Lawson, who next plans to introduce beehives to Sprezzatura’s rooftop and hopefully harvest honey, says the restaurant’s journey towards sustainability has been slow and steady. "We didn’t try and do everything at once. We started with the wine on tap and brought in small changes to make a bit of a difference. We try not to shout about it too much."

Pat Kane, Reuzi

For Pat Kane, sustainability is at the heart of everything her business does. The former Director of Consumer Experience at Paddy Power Betfair, turned ME eco-consultant, launched online minimal waste lifestyle store Reuzi in 2018, followed by the opening of a bricks-and-mortar shop in Foxrock, Dublin in August of last year. She says that consumer appetite for eco-friendly goods has grown exponentially since the site went live.

"The increase has increased dramatically over the last two years. It's incredible."

Reuzi, which has a staff of three, also works with businesses to demonstrate how they can embed sustainability across their operations, as well as individuals, providing one-on-one consultations and offering sustainable solutions for the home.

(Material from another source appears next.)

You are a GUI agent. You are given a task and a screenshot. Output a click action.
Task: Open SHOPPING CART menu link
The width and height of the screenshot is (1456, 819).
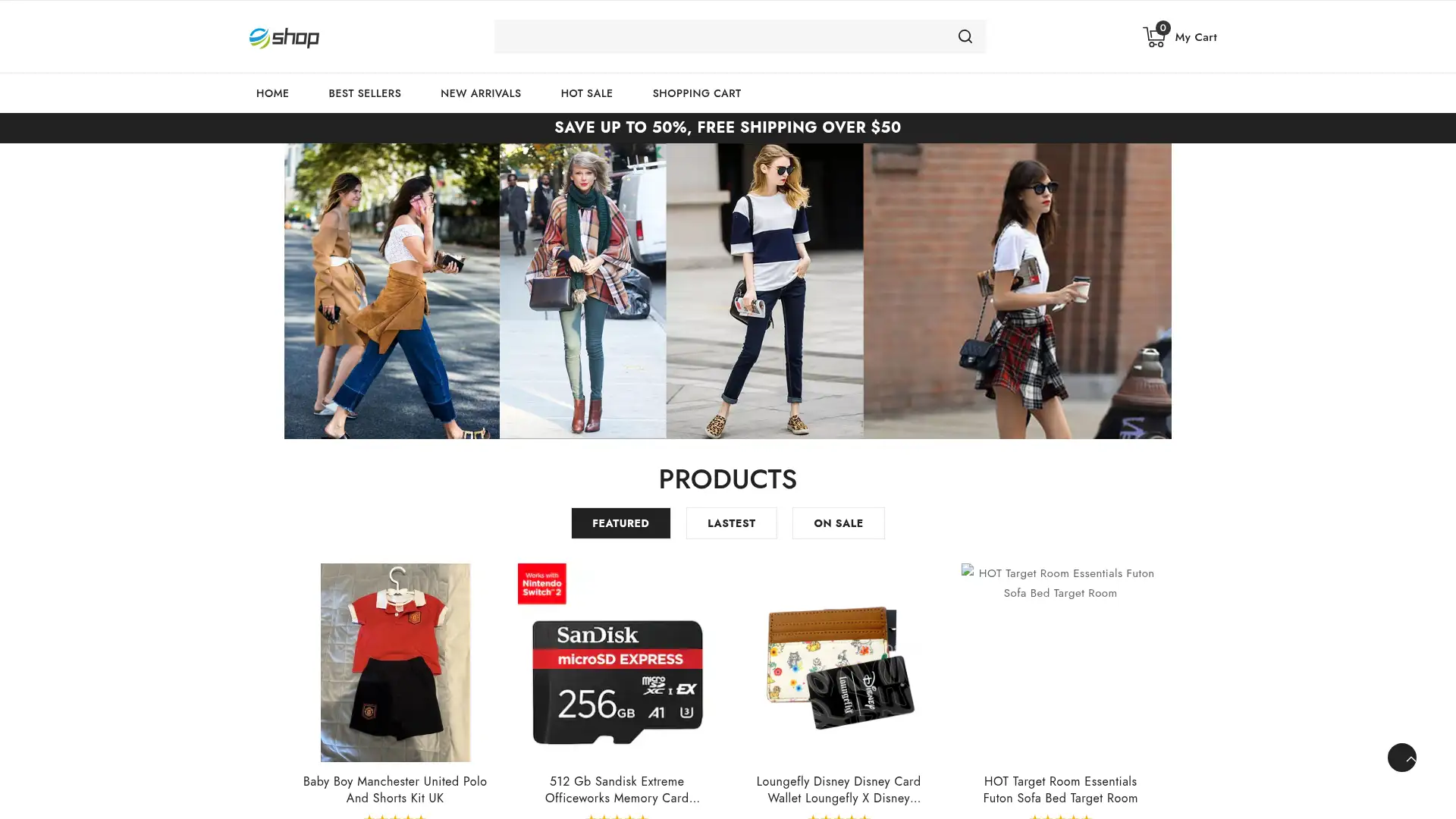(x=696, y=93)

"We have a bunch of processes in place to make sure we’re not only selling sustainable products but that we’re living and breathing it as well," she says of Reuzi’s ethos. This starts with the company’s suppliers, who must fill out a questionnaire about their practices, from how the product is manufactured to how it’s going to be shipped, before they will be considered for the shop’s portfolio.

Local suppliers are also prioritised, with Kane estimating that 90+pc of the products in Reuzi’s 'personal care’ section is designed, manufactured and tested in Ireland. In situations where she cannot find a manufacturer in Ireland, she supports an Irish importer. "People need to realise that sustainability is about reuse, recycle, reduce, but it’s also about the people – who do we buy from and are we supporting our local businesses?" The company’s internal practises are also sustainable which means 100pc renewable energy is used in store and the operation is plastic free.

Receipts are emailed and not printed, while online purchases are dispatched in post-consumer boxes, or boxes that have had a previous life sourced from suppliers, neighbours and friends. Kane’s advice to the businesses that she advises on how to become greener, and which is something that all SMEs can take on board, is always that it’s not going to be an overnight job.

"Start small and look at three to five areas where things can get better and look for areas that are a quick win because this way you’ll motivate your staff and obviously your shareholders will be delighted," she says. "You need to measure results. Energy consumption is always part of that audit, so monitor that and make a few changes as to how you do things like unplugging computers, kettle and dishwashers. This may seem small but they will add up."